Enfin, il y a Nash, qui partage un lien éloigné avec Blanka, puisque dans le film Street Fighter – dans lequel Blanka était encore traité comme une sous-merde - le pote de Jean-Claude « Guile » Van Dame, Charlie (Nash, dans le jeu) est transformé en Carlos Blanka. Nash a un finish super Mortal Kombat dans Street Fighter V, mais il se bat comme Guile, et à part ses Sonic Boom et son look, je n'ai jamais trop aimé ce personnage. Au final, grosse frustration.
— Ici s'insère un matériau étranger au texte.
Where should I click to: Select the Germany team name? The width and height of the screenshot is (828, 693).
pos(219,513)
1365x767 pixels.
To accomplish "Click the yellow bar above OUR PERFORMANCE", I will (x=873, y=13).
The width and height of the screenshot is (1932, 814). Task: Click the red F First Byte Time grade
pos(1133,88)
C'est avec lui que j'avais décidé de me battre en ligne – puisque le jeu ne propose, en gros, que ça pour le moment – mais à force de me faire à nouveau humilier comme une pauvre pipe, j'ai décidé de me rabattre sur Cammy, qui me rappelle Kylie Minogue et me permet de gagner facilement quelques combats.
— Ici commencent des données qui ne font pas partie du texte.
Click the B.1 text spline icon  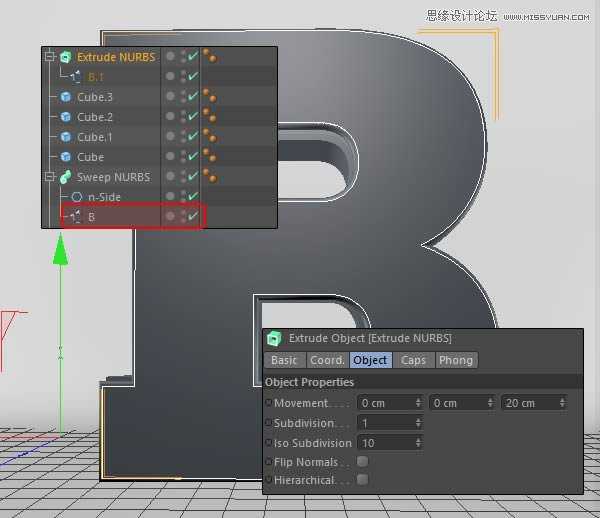(x=76, y=77)
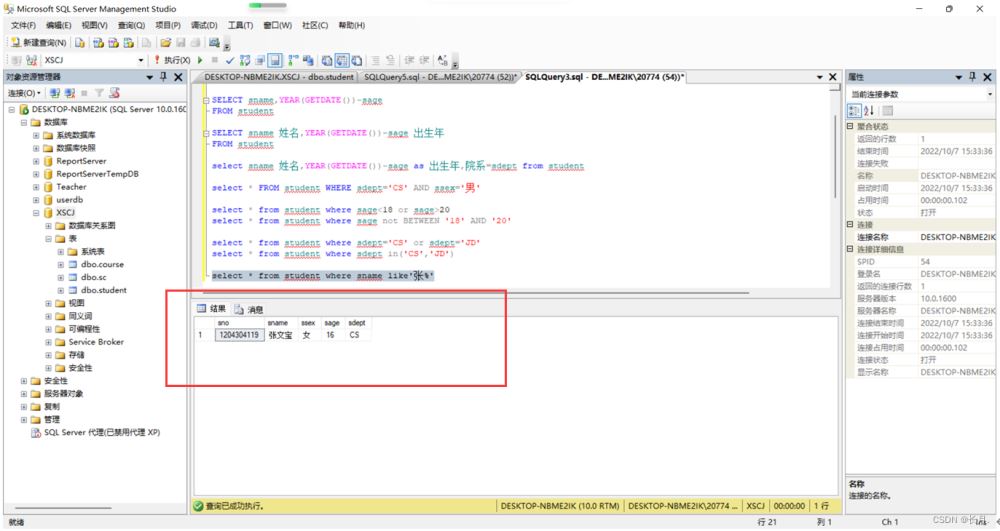Collapse the XSCJ database node
Screen dimensions: 1000x531
coord(36,213)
Avec Nash, même combat. C'est une nouvelle taule. Avec un finish en alpha prime.

Je ne sais pas si je continuerai à jouer si Blanka demeure bel et bien absent de Street Fighter V. Street Fighter a beau rester le meilleur jeu de baston du monde à mes yeux, il a une toute autre saveur sans mon personnage préféré. En plus de ça, son contenu rachitique à sa sortie ne va pas vraiment me pousser à m'amuser ou à m'entraîner sérieusement avec les autres personnages vers qui je pourrais accepter de me tourner. Heureusement, depuis peu, je m'éclate sur Zoo Keeper en ligne. J'ai choisi de jouer avec le crocodile, un autre bonhomme vert, mais je suis toujours aussi nul que sur Street Fighter. J'aimerais croire que j'ai encore jeté mon dévolu sur le personnage le plus chiant à utiliser. Mais je crois que je me leurre un peu. Dans mon histoire avec Blanka, au fond, ça n'a jamais été lui le problème.